Credal Ensemble Distillation for Uncertainty Quantification

TL;DR

This paper introduces credal ensemble distillation (CED), a method that compresses deep ensembles into a single model predicting probability intervals, improving uncertainty quantification and reducing inference costs.

Contribution

The paper presents a novel framework, CED, that distills deep ensembles into a single model with credal sets for better uncertainty estimation and efficiency.

Findings

CED achieves comparable or superior uncertainty estimation to deep ensembles.

CED significantly reduces inference costs compared to traditional deep ensembles.

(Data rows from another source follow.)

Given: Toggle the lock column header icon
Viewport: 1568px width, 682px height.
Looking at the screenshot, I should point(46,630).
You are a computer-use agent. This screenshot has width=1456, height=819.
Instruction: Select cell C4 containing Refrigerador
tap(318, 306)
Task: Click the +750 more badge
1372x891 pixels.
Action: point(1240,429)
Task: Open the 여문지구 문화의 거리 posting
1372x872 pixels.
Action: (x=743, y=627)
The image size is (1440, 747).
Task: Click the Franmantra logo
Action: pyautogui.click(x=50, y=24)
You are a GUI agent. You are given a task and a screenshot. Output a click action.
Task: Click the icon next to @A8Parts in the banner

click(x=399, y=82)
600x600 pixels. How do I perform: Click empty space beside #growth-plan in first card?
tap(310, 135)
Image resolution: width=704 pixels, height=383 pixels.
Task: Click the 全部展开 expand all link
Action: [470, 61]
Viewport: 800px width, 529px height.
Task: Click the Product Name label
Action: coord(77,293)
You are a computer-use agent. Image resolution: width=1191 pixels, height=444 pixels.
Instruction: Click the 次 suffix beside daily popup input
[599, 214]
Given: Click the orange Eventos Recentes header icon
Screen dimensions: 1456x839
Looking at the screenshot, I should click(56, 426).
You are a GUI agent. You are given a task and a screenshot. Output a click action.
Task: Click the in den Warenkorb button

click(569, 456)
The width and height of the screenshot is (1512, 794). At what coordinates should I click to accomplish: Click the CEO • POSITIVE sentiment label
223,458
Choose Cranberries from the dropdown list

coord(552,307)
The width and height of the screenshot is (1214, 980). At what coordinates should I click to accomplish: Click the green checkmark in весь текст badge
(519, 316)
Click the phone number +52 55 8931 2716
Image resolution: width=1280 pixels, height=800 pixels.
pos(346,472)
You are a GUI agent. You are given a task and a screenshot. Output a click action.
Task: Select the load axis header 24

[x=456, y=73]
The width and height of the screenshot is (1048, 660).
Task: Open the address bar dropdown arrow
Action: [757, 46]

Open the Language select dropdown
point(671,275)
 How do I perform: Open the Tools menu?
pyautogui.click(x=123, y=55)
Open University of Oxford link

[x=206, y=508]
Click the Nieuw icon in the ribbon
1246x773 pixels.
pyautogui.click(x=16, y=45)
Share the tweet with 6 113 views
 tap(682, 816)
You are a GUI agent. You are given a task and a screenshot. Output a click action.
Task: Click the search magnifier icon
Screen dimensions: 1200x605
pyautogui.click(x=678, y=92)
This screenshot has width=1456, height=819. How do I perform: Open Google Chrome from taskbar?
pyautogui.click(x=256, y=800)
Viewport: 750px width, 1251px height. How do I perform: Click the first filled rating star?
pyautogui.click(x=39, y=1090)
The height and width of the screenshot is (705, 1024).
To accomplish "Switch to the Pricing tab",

Empirical results on out-of-distribution detection benchmarks validate CED's effectiveness.

Abstract

Deep ensembles (DE) have emerged as a powerful approach for quantifying predictive uncertainty and distinguishing its aleatoric and epistemic components, thereby enhancing model robustness and reliability. However, their high computational and memory costs during inference pose significant challenges for wide practical deployment. To overcome this issue, we propose credal ensemble distillation (CED), a novel framework that compresses a DE into a single model, CREDIT, for classification tasks. Instead of a single softmax probability distribution, CREDIT predicts class-wise probability intervals that define a credal set, a convex set of probability distributions, for uncertainty quantification. Empirical results on out-of-distribution detection benchmarks demonstrate that CED achieves superior or comparable uncertainty estimation compared to several existing baselines, while substantially reducing inference overhead compared to DE.